DESCRIPTION OF THE TASK:
Lay out the lines below as a Markdown table with the columns Row and Line text, numbering each line and skipping the blank ones.

-- Opening Marker --

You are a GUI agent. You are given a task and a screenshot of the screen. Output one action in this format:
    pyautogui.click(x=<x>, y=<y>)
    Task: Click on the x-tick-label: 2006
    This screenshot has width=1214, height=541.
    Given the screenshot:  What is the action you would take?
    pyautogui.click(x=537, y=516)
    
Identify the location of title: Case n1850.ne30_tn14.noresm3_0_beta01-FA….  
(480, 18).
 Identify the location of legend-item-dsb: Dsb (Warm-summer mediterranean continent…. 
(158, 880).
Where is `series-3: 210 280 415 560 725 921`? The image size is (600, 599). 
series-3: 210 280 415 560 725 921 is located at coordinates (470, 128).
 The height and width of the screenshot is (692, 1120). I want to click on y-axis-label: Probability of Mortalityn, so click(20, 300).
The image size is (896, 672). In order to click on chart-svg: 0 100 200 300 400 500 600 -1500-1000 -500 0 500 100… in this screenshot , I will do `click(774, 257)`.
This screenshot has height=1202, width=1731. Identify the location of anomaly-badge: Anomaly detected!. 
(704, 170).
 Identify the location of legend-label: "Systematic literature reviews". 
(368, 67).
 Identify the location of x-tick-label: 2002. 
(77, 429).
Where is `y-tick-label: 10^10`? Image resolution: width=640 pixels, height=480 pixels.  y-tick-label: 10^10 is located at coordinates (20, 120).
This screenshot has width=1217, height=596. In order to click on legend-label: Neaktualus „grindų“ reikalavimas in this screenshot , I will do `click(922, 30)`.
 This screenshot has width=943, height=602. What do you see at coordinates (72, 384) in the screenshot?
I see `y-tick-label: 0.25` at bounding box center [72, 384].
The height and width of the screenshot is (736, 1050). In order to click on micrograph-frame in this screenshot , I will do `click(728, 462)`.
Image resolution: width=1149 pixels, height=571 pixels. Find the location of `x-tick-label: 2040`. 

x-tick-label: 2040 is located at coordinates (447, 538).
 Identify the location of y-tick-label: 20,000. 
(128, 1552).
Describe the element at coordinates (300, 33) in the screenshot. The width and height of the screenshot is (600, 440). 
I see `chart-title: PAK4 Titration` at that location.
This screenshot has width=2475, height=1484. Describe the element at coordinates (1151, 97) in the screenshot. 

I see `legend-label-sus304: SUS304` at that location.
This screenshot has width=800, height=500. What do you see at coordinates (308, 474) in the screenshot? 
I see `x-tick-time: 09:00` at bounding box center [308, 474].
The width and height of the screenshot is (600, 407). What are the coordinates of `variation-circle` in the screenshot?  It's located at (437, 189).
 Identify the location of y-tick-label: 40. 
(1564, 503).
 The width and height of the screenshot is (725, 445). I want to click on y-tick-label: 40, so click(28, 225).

-- Closing Marker --

ANSWER:
| Row | Line text |
|---|---|
| 1 | You are a GUI agent. You are given a task and a screenshot of the screen. Output one action in this format: |
| 2 |     pyautogui.click(x=<x>, y=<y>) |
| 3 |     Task: Click on the x-tick-label: 2006 |
| 4 |     This screenshot has width=1214, height=541. |
| 5 |     Given the screenshot:  What is the action you would take? |
| 6 |     pyautogui.click(x=537, y=516) |
| 7 | Identify the location of title: Case n1850.ne30_tn14.noresm3_0_beta01-FA….   |
| 8 | (480, 18). |
| 9 |  Identify the location of legend-item-dsb: Dsb (Warm-summer mediterranean continent….  |
| 10 | (158, 880). |
| 11 | Where is `series-3: 210 280 415 560 725 921`? The image size is (600, 599).  |
| 12 | series-3: 210 280 415 560 725 921 is located at coordinates (470, 128). |
| 13 |  The height and width of the screenshot is (692, 1120). I want to click on y-axis-label: Probability of Mortalityn, so click(20, 300). |
| 14 | The image size is (896, 672). In order to click on chart-svg: 0 100 200 300 400 500 600 -1500-1000 -500 0 500 100… in this screenshot , I will do `click(774, 257)`. |
| 15 | This screenshot has height=1202, width=1731. Identify the location of anomaly-badge: Anomaly detected!.  |
| 16 | (704, 170). |
| 17 |  Identify the location of legend-label: "Systematic literature reviews".  |
| 18 | (368, 67). |
| 19 |  Identify the location of x-tick-label: 2002.  |
| 20 | (77, 429). |
| 21 | Where is `y-tick-label: 10^10`? Image resolution: width=640 pixels, height=480 pixels.  y-tick-label: 10^10 is located at coordinates (20, 120). |
| 22 | This screenshot has width=1217, height=596. In order to click on legend-label: Neaktualus „grindų“ reikalavimas in this screenshot , I will do `click(922, 30)`. |
| 23 |  This screenshot has width=943, height=602. What do you see at coordinates (72, 384) in the screenshot? |
| 24 | I see `y-tick-label: 0.25` at bounding box center [72, 384]. |
| 25 | The height and width of the screenshot is (736, 1050). In order to click on micrograph-frame in this screenshot , I will do `click(728, 462)`. |
| 26 | Image resolution: width=1149 pixels, height=571 pixels. Find the location of `x-tick-label: 2040`.  |
| 27 | x-tick-label: 2040 is located at coordinates (447, 538). |
| 28 |  Identify the location of y-tick-label: 20,000.  |
| 29 | (128, 1552). |
| 30 | Describe the element at coordinates (300, 33) in the screenshot. The width and height of the screenshot is (600, 440).  |
| 31 | I see `chart-title: PAK4 Titration` at that location. |
| 32 | This screenshot has width=2475, height=1484. Describe the element at coordinates (1151, 97) in the screenshot.  |
| 33 | I see `legend-label-sus304: SUS304` at that location. |
| 34 | This screenshot has width=800, height=500. What do you see at coordinates (308, 474) in the screenshot?  |
| 35 | I see `x-tick-time: 09:00` at bounding box center [308, 474]. |
| 36 | The width and height of the screenshot is (600, 407). What are the coordinates of `variation-circle` in the screenshot?  It's located at (437, 189). |
| 37 |  Identify the location of y-tick-label: 40.  |
| 38 | (1564, 503). |
| 39 |  The width and height of the screenshot is (725, 445). I want to click on y-tick-label: 40, so click(28, 225). |